Property
Chitgar Emerges as Tehran’s Growth Corridor Thanks to Major Infrastructure Boost
New metro extensions and retail developments are transforming Chitgar into one of Tehran’s most promising investment hotspots.
4 min read
Property
New metro extensions and retail developments are transforming Chitgar into one of Tehran’s most promising investment hotspots.
4 min read

Chitgar, once considered an outlying suburb hugging the western edge of Tehran, is now at the center of a real estate surge, with prices up nearly 24 percent over the past 12 months. The catalyst: recent infrastructure upgrades including the ambitious Metro Line 7 extension and state-backed development of the Chitgar Lake precinct.
This sudden uptick in interest isn’t random. Tehran’s urban planners have poured resources this year into extending Metro Line 7 from Shahrak-e Ekbatan to the heart of Chitgar, with the new Chitgar Station opening its doors in early June. Before the extension, property agents say the thirty-minute traffic crawl into central Tehran kept investors cautious. Now, the area is barely 18 minutes by train to Valiasr Square, bumping up both rental and sales activity virtually overnight.
"We’re seeing attendance at Saturday open houses triple in just a few months," Jalal Kiani, a property manager at Milad Realty, explained during a tour of a nearly-sold-out project on Mahestan Boulevard. Down the hill, construction cranes dot the skyline around Chitgar Lake, where the Tehran Municipality and private developers are racing to finish the Azadi Park Waterfront retail-dining complex, expected to open by November. Local families flock to the lake’s new cycling path each weekend, and popular food stalls line Bolvar-e Chitgar as traffic snarls on Friday afternoons have become a regular headache for commuters and investors looking to inspect sites.
Banks are moving in too. Saman Bank launched a flagship digital branch on Kharrazi Boulevard in mid-May, targeting tech workers and young professionals drawn to the area’s improved transit and lifestyle offering. The new Chitgar Community Sports Center, part of a 370 billion toman municipal investment package, is already hosting evening futsal tournaments that draw crowds from Shahrak-e Daneshgah Sharif.
Housing demand is surging, and so are prices. According to the Tehran Real Estate Board, the average apartment in Chitgar now sells for 87 million tomans per square meter, compared to 70 million just a year earlier. That makes Chitgar one of the fastest-appreciating suburbs in Tehran’s sprawling western growth corridor, although it still trails the super-prime towers at Fereshteh or the legacy apartments of Niavaran.
With about 1,400 new residential units set to come online by December—most clustered between Gharb Highway and Kharrazi Boulevard—the risks of over-supply are being closely watched. Still, rental yields remain solid at 5.6% on new-build units, which is attracting buy-to-let investors shut out of more expensive inner-north Tehran neighbourhoods.
Infrastructure upgrades aren’t limited to transport.
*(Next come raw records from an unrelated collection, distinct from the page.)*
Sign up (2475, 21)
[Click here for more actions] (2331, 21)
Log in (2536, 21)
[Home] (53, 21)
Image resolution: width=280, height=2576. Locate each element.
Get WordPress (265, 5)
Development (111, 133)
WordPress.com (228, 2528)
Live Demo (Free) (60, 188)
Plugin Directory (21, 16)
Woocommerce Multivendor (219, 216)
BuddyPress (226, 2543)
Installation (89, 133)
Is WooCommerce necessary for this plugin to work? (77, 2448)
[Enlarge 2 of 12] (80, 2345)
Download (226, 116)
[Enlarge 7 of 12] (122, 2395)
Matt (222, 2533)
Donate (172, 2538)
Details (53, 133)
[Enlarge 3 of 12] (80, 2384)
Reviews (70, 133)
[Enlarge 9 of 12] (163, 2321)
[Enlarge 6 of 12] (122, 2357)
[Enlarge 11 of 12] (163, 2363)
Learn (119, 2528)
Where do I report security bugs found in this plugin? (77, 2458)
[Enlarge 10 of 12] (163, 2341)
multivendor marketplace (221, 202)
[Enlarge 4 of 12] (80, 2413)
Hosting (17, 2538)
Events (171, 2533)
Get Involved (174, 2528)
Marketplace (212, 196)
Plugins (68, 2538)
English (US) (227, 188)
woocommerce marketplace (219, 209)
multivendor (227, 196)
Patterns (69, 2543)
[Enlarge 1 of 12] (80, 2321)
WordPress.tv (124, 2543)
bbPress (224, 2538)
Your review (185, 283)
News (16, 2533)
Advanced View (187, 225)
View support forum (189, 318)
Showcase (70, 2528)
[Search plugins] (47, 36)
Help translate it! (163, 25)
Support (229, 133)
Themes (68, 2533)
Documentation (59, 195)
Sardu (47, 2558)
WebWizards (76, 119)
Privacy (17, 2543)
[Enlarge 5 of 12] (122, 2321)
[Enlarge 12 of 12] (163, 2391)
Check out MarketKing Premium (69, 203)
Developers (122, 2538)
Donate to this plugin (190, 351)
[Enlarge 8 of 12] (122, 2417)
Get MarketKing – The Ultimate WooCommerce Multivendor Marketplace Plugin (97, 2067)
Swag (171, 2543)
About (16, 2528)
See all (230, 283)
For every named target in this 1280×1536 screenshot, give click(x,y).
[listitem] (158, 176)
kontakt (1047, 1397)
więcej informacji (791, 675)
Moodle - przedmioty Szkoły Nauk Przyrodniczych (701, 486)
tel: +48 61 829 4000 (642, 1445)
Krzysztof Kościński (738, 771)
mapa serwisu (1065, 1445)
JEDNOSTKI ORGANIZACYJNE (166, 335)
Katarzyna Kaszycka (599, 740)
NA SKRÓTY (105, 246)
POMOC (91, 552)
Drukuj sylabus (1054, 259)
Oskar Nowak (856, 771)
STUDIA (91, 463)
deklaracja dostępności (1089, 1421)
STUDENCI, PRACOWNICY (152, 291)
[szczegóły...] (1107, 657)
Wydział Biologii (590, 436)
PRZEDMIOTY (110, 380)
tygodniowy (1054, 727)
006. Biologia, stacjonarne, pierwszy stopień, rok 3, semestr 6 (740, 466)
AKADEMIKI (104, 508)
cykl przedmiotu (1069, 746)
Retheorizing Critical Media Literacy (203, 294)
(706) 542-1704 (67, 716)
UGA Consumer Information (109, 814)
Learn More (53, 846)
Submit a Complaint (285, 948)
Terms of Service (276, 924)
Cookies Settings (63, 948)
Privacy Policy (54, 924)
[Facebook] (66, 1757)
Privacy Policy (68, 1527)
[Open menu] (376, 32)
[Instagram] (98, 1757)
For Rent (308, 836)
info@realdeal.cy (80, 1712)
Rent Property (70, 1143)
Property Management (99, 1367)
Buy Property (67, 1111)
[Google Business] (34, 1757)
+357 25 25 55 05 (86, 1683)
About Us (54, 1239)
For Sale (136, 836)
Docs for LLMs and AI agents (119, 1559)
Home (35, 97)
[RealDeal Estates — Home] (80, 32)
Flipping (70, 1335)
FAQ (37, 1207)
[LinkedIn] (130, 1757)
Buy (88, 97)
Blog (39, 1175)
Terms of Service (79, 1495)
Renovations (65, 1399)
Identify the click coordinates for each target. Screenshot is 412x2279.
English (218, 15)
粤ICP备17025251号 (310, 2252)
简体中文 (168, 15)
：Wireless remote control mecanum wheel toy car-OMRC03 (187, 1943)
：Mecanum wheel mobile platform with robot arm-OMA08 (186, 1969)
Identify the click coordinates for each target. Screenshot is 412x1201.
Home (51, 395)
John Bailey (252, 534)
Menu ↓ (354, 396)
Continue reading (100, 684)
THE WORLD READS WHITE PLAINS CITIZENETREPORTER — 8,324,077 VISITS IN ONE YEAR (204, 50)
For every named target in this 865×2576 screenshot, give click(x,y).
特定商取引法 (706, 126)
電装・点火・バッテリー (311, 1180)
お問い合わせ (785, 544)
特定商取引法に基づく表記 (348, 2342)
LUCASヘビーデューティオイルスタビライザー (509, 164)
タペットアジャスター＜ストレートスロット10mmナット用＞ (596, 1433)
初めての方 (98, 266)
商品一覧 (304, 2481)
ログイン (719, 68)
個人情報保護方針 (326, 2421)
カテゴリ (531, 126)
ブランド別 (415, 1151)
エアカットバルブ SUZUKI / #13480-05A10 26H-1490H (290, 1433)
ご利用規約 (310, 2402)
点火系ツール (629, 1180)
The Chitgar Technology Park, home to Tehran’s largest data center, is expanding its footprint by 30% in 2026, with further transport links planned to connect it to the Innovation District near Tehran’s Science and Technology Park.
For homebuyers and investors, the message seems clear: early adopters in Chitgar have already reaped strong gains, but further growth will depend on how well the planned retail and community amenities deliver on their promise. The Tehran Urban Development Authority expects to finalize a new zoning blueprint for the broader Chitgar-Mahestan corridor in September, which could affect building heights and parking requirements along key arterials like West Hemmat Expressway.
Prospective buyers are advised to monitor developments around the Chitgar Lake precinct, where municipal authorities are pushing for more affordable housing quotas in new towers. If the current pace of infrastructure upgrades continues, and planned educational facilities—such as the new branch of Sharif University’s technology incubator—open as scheduled in early 2027, the area’s long-term prospects look brighter than ever for both residents and investors willing to weather Tehran’s volatile real estate cycles.